▶ [DATA SUPPLIED]:
==========

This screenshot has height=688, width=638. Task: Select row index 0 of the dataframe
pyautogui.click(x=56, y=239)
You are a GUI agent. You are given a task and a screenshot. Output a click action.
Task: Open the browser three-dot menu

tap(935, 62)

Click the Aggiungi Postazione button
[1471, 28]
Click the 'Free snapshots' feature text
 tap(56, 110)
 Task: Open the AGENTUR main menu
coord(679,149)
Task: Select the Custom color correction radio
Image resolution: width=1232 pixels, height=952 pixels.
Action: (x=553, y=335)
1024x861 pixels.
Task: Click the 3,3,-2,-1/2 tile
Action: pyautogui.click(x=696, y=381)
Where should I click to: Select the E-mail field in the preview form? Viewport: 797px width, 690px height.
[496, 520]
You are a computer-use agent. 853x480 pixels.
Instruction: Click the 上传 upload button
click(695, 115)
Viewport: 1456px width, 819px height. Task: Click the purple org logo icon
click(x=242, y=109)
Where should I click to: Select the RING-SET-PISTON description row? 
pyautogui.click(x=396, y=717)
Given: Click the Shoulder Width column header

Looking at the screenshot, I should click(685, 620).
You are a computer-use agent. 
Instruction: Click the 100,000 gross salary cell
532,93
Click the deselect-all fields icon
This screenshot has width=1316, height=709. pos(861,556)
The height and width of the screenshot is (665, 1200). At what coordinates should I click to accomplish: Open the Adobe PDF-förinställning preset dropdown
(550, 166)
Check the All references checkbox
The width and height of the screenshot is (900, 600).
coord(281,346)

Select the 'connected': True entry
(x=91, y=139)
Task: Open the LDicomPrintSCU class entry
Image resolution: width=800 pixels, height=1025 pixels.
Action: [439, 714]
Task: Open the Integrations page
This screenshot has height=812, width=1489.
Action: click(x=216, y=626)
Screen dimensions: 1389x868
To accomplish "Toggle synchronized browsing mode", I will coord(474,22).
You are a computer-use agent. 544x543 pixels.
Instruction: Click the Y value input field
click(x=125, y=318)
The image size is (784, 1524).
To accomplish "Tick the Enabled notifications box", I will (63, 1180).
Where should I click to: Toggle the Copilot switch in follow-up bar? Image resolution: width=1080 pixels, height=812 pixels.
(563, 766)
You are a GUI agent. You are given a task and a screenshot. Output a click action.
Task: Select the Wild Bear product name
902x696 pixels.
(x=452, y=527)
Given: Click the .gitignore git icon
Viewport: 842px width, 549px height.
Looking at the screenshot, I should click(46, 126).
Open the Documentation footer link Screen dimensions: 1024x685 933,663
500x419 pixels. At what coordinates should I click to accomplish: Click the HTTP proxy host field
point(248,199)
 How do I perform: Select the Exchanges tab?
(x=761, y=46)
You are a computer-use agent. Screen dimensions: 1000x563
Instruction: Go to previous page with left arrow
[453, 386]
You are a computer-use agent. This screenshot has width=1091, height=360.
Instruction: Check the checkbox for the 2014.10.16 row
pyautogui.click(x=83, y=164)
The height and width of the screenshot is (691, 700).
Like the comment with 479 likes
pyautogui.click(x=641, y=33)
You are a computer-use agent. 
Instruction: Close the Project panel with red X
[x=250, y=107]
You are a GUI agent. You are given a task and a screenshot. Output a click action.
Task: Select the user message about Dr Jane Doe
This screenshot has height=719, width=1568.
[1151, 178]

==========

▶ [EXERCISE REQUIREMENTS]: Set down the listing again, exactly.

▶ [FINISHED EXERCISE]:
This screenshot has height=688, width=638. Task: Select row index 0 of the dataframe
pyautogui.click(x=56, y=239)
You are a GUI agent. You are given a task and a screenshot. Output a click action.
Task: Open the browser three-dot menu

tap(935, 62)

Click the Aggiungi Postazione button
[1471, 28]
Click the 'Free snapshots' feature text
 tap(56, 110)
 Task: Open the AGENTUR main menu
coord(679,149)
Task: Select the Custom color correction radio
Image resolution: width=1232 pixels, height=952 pixels.
Action: (x=553, y=335)
1024x861 pixels.
Task: Click the 3,3,-2,-1/2 tile
Action: pyautogui.click(x=696, y=381)
Where should I click to: Select the E-mail field in the preview form? Viewport: 797px width, 690px height.
[496, 520]
You are a computer-use agent. 853x480 pixels.
Instruction: Click the 上传 upload button
click(695, 115)
Viewport: 1456px width, 819px height. Task: Click the purple org logo icon
click(x=242, y=109)
Where should I click to: Select the RING-SET-PISTON description row? 
pyautogui.click(x=396, y=717)
Given: Click the Shoulder Width column header

Looking at the screenshot, I should click(685, 620).
You are a computer-use agent. 
Instruction: Click the 100,000 gross salary cell
532,93
Click the deselect-all fields icon
This screenshot has width=1316, height=709. pos(861,556)
The height and width of the screenshot is (665, 1200). At what coordinates should I click to accomplish: Open the Adobe PDF-förinställning preset dropdown
(550, 166)
Check the All references checkbox
The width and height of the screenshot is (900, 600).
coord(281,346)

Select the 'connected': True entry
(x=91, y=139)
Task: Open the LDicomPrintSCU class entry
Image resolution: width=800 pixels, height=1025 pixels.
Action: [439, 714]
Task: Open the Integrations page
This screenshot has height=812, width=1489.
Action: click(x=216, y=626)
Screen dimensions: 1389x868
To accomplish "Toggle synchronized browsing mode", I will coord(474,22).
You are a computer-use agent. 544x543 pixels.
Instruction: Click the Y value input field
click(x=125, y=318)
The image size is (784, 1524).
To accomplish "Tick the Enabled notifications box", I will (63, 1180).
Where should I click to: Toggle the Copilot switch in follow-up bar? Image resolution: width=1080 pixels, height=812 pixels.
(563, 766)
You are a GUI agent. You are given a task and a screenshot. Output a click action.
Task: Select the Wild Bear product name
902x696 pixels.
(x=452, y=527)
Given: Click the .gitignore git icon
Viewport: 842px width, 549px height.
Looking at the screenshot, I should click(46, 126).
Open the Documentation footer link Screen dimensions: 1024x685 933,663
500x419 pixels. At what coordinates should I click to accomplish: Click the HTTP proxy host field
point(248,199)
 How do I perform: Select the Exchanges tab?
(x=761, y=46)
You are a computer-use agent. Screen dimensions: 1000x563
Instruction: Go to previous page with left arrow
[453, 386]
You are a computer-use agent. This screenshot has width=1091, height=360.
Instruction: Check the checkbox for the 2014.10.16 row
pyautogui.click(x=83, y=164)
The height and width of the screenshot is (691, 700).
Like the comment with 479 likes
pyautogui.click(x=641, y=33)
You are a computer-use agent. 
Instruction: Close the Project panel with red X
[x=250, y=107]
You are a GUI agent. You are given a task and a screenshot. Output a click action.
Task: Select the user message about Dr Jane Doe
This screenshot has height=719, width=1568.
[1151, 178]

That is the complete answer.